“Hello, Ms. Nicestpersonintheentireworld.”
“How are you feeling after your ablation?”
“Tired. You know I was in the hospital for pneumonia?"
“No, I’m sorry, I wasn’t aware that you were admitted.”
“Yeah, they thought my CT looked bad, so they put me on antibiotics for a while, so I’m recovering from that. And you know what else?”
Gulping and concerned what would come next, “No, what?”
“The insurer won’t pay for my ablation.”
“What??? You mean they won’t pay for a person with documented supraventricular tachycardia (SVT) at 180 b/min that occurred in the hospital while you were receiving treatment for your breast cancer that was very symptomatic? The same SVT that was refractory to medical therapy and required several doses of adenosine to correct?”
“That’s right. They’re denying payment saying I didn’t need the ablation – they said you should have called the insurer first and that I should have been treated with drugs first.”

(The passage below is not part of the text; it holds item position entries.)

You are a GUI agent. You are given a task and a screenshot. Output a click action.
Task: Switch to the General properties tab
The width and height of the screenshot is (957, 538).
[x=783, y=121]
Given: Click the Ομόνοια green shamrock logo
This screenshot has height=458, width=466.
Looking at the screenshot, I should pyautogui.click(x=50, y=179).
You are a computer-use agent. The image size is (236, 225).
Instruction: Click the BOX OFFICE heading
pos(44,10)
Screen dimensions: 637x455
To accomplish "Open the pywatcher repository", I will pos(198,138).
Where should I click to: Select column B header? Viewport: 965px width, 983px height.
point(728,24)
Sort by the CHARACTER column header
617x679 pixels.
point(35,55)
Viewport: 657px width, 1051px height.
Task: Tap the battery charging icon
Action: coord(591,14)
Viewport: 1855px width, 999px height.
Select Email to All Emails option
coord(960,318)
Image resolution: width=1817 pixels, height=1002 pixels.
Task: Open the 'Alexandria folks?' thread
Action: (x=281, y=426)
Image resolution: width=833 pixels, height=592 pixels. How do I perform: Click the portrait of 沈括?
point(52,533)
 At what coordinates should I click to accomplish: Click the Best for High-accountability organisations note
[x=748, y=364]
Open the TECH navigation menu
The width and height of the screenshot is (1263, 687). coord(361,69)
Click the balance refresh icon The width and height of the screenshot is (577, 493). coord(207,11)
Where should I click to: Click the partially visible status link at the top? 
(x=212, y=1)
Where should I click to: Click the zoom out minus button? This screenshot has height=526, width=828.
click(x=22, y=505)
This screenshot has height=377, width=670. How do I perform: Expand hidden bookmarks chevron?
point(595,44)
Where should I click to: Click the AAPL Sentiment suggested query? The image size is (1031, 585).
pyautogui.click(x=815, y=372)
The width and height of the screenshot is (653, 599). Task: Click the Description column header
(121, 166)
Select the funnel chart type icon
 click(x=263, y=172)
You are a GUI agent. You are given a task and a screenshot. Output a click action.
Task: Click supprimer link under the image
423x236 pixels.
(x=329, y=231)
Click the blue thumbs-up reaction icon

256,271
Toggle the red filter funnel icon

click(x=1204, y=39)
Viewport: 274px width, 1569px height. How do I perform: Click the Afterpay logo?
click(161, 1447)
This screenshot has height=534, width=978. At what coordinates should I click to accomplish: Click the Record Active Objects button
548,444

“But you were in the hospital... So even though you’ve got lung disease and use inhalers, they want me to use drugs first and even though this flies in the face of established guidelines?.”
“I guess so.”
It’s all a big game, this denial of payment thing. Here’s the score as I see it:
* * * S C O R E B O A R D * * *
Patient: 0, Insurance Company: 1
Now we have 14 more rounds to go to get this settled, if we're lucky. And meanwhile, Ms. Nicestpersonintheentireworld not only gets to deal with all the aspects of her cancer care, she gets to worry about whether she gets to pay for the ablation, too.